# [WHAT YOU HAVE TO DO]
In the listing, rewrite the lines from the one containing "has width=2576, height=728." up to and including the one containing "center [334, 47].", substituting "search" for "filters" and leaving everything else unchanged.
─── THE DATA ───
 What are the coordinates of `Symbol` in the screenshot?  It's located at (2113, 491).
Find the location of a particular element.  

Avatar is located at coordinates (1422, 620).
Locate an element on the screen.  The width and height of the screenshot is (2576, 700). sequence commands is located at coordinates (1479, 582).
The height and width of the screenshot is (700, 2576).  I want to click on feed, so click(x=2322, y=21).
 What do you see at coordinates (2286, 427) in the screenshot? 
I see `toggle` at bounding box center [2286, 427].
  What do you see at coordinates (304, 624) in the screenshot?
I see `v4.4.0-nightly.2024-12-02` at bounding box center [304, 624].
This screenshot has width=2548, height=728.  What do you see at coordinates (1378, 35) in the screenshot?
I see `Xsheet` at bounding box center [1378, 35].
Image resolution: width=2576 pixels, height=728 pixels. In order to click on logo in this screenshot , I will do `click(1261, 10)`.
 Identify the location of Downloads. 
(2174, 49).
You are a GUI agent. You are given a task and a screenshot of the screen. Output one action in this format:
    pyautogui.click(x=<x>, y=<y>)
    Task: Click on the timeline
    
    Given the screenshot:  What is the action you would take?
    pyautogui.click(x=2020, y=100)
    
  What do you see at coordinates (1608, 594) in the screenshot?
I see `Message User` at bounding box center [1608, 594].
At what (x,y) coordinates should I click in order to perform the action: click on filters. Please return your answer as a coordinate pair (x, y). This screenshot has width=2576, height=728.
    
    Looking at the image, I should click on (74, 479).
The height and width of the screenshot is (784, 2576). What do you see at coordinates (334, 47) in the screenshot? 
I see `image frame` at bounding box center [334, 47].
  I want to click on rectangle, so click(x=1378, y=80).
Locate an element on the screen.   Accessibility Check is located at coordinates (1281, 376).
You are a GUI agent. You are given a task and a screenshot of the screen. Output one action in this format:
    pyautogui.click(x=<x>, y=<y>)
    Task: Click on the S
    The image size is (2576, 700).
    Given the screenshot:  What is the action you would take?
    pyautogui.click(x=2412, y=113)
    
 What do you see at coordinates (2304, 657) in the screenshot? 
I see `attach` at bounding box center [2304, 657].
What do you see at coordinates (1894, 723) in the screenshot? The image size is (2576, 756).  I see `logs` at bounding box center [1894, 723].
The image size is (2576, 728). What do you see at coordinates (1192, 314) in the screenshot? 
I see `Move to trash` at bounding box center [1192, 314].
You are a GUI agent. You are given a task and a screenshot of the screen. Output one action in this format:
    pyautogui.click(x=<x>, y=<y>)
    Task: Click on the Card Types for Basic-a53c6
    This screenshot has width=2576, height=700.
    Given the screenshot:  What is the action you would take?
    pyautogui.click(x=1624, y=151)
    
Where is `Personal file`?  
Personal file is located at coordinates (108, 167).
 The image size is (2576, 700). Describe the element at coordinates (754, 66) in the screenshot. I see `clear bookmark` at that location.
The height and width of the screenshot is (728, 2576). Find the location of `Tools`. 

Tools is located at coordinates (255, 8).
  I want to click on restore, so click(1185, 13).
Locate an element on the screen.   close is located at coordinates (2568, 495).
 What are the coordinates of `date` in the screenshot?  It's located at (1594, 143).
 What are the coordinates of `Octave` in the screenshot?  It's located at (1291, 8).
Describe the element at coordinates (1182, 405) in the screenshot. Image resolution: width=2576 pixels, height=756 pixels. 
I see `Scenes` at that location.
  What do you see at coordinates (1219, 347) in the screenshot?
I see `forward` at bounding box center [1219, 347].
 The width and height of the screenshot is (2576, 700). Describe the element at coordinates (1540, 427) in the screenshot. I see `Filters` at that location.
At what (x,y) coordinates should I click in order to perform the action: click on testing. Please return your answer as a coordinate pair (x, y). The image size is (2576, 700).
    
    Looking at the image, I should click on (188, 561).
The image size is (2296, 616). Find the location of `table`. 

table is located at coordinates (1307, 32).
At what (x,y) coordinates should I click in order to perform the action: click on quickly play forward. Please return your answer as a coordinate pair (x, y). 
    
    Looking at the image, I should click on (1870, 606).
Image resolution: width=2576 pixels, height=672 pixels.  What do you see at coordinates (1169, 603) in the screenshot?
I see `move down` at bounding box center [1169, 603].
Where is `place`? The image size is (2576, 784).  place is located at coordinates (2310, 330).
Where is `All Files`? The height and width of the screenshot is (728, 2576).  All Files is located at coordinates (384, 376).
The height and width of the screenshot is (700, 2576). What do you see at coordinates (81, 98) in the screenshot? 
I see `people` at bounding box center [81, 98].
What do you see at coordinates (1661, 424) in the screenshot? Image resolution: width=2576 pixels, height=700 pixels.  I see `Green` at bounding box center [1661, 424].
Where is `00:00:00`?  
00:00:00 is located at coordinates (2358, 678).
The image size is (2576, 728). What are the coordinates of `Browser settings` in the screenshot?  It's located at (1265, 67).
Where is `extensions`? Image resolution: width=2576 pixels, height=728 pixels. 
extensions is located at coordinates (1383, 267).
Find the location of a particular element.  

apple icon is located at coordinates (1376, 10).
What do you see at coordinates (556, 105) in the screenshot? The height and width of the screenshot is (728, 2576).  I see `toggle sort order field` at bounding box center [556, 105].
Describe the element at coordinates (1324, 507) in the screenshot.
───
# [EXERCISE OUTPUT]
At what (x,y) coordinates should I click in order to perform the action: click on search. Please return your answer as a coordinate pair (x, y). This screenshot has width=2576, height=728.
    
    Looking at the image, I should click on (74, 479).
The height and width of the screenshot is (784, 2576). What do you see at coordinates (334, 47) in the screenshot? 
I see `image frame` at bounding box center [334, 47].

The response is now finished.